Prezydent Kuby Raul Castro zadeklarował, że będzie bronić socjalistycznej spuścizny swego brata Fidela Castro.
Dziesiątki tysięcy Kubańczyków na głównym placu w Santiago de Cuba uczestniczyły  w uroczystościach poświęconych pamięci przywódcy kubańskiej rewolucji Fidela Castro. Wzięli w nich udział też przywódcy państw Ameryki Łacińskiej, m.in. prezydent Boliwii Evo Morales, Wenezueli — Nicolas Maduro oraz byli prezydenci Brazylii Luiz Inacio Lula da Silva i Dilma Rousseff.

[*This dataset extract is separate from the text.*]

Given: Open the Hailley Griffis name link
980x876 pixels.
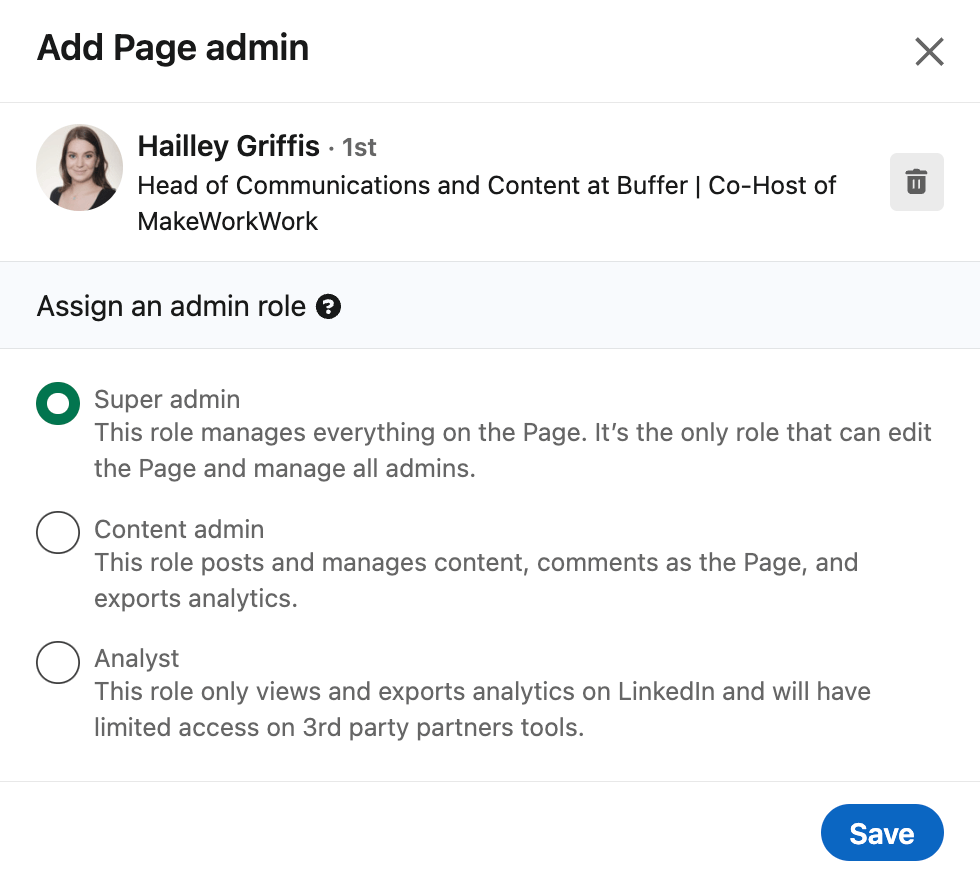Looking at the screenshot, I should click(x=228, y=146).
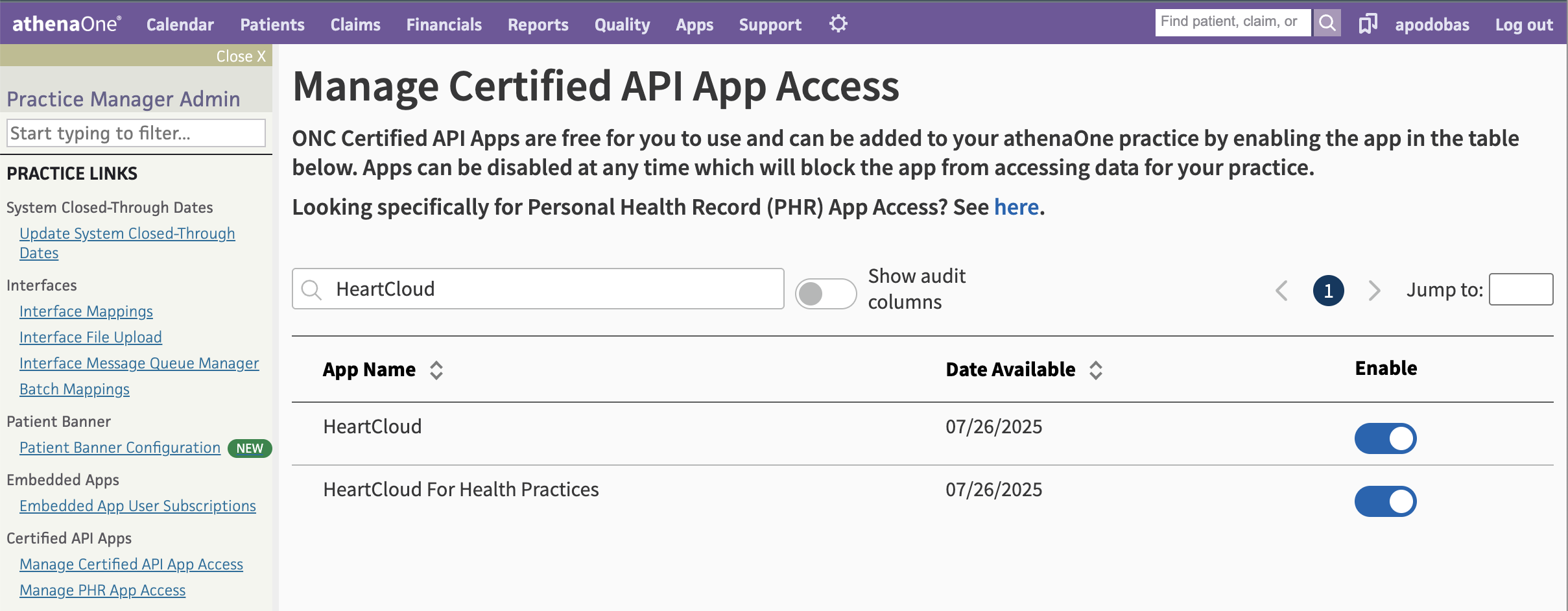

— Pokonamy wszelkie przeszkody, chaos i zagrożenie, aby budować na Kubie socjalizm – obiecał Raul Castro. Powiedział też, że na Kubie zostanie wprowadzony zakaz nazywania imieniem Fidela Castro „ulic, pomników, instytucji czy innych miejsc publicznych”. Nie powstaną też popiersia czy pomniki. Jak zaznaczył, życzył sobie tego sam Fidel Castro, który nie chciał być obiektem kultu.
Pogrzeb przywódcy kubańskiej rewolucji obył się w niedzielę o godz. 13 czasu polskiego. Urna z jego prochami została złożona na cmentarzu Santa Ifigenia w Santiago de Cuba.